[llvm-mca] Add support for instructions with a variadic number of operands.

By default, llvm-mca conservatively assumes that a register operand from the
variadic sequence is both a register read and a register write.  That is because
MCInstrDesc doesn't describe extra variadic operands; we don't have enough
dataflow information to tell which register operands from the variadic sequence
is a definition, and which is a use instead.

However, if a variadic instruction is flagged 'mayStore' (but not 'mayLoad'),
and it has no 'unmodeledSideEffects', then llvm-mca (very) optimistically
assumes that any register operand in the variadic sequence is a register read
only. Conversely, if a variadic instruction is marked as 'mayLoad' (but not
'mayStore'), and it has no 'unmodeledSideEffects', then llvm-mca optimistically
assumes that any extra register operand is a register definition only.
These assumptions work quite well for variadic load/store multiple instructions
defined by the ARM backend.

llvm-svn: 347522

1 files changed, 81 insertions, 18 deletions

diff --git a/llvm/tools/llvm-mca/lib/InstrBuilder.cpp b/llvm/tools/llvm-mca/lib/InstrBuilder.cpp
index f691f466640..f3960826b5c 100644
--- a/llvm/tools/llvm-mca/lib/InstrBuilder.cpp
+++ b/llvm/tools/llvm-mca/lib/InstrBuilder.cpp
@@ -190,14 +190,6 @@ static void computeMaxLatency(InstrDesc &ID, const MCInstrDesc &MCDesc,
 }
 
 static Error verifyOperands(const MCInstrDesc &MCDesc, const MCInst &MCI) {
-  // Variadic opcodes are not correctly supported.
-  if (MCDesc.isVariadic()) {
-    if (MCI.getNumOperands() - MCDesc.getNumOperands()) {
-      return make_error<InstructionError<MCInst>>(
-          "Don't know how to process this variadic opcode.", MCI);
-    }
-  }
-
   // Count register definitions, and skip non register operands in the process.

DATASET SECTION |

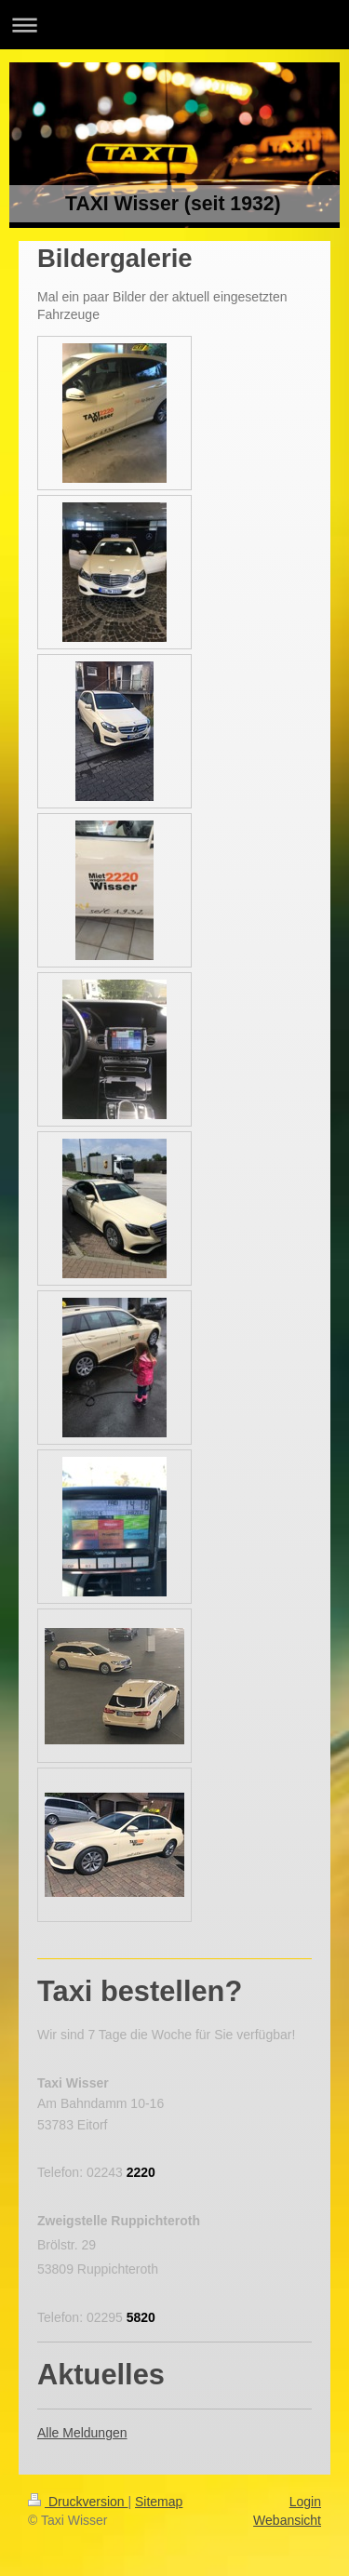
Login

TASKS AND EXERCISES |
A – From the llvm-mca commit text, reproduce the passage starting at "By default, llvm-mca" and ending at "a use instead.".
B – In the llvm-mca commit text, which backend defines the variadic load/store multiple instructions that these assumptions are said to work well for?
C – List every instruction flag that the llvm-mca commit text names in single quotation marks.

RESULTS OF THE TASKS |
A –
By default, llvm-mca conservatively assumes that a register operand from the
variadic sequence is both a register read and a register write.  That is because
MCInstrDesc doesn't describe extra variadic operands; we don't have enough
dataflow information to tell which register operands from the variadic sequence
is a definition, and which is a use instead.

B – The ARM backend.

C –
mayStore
mayLoad
unmodeledSideEffects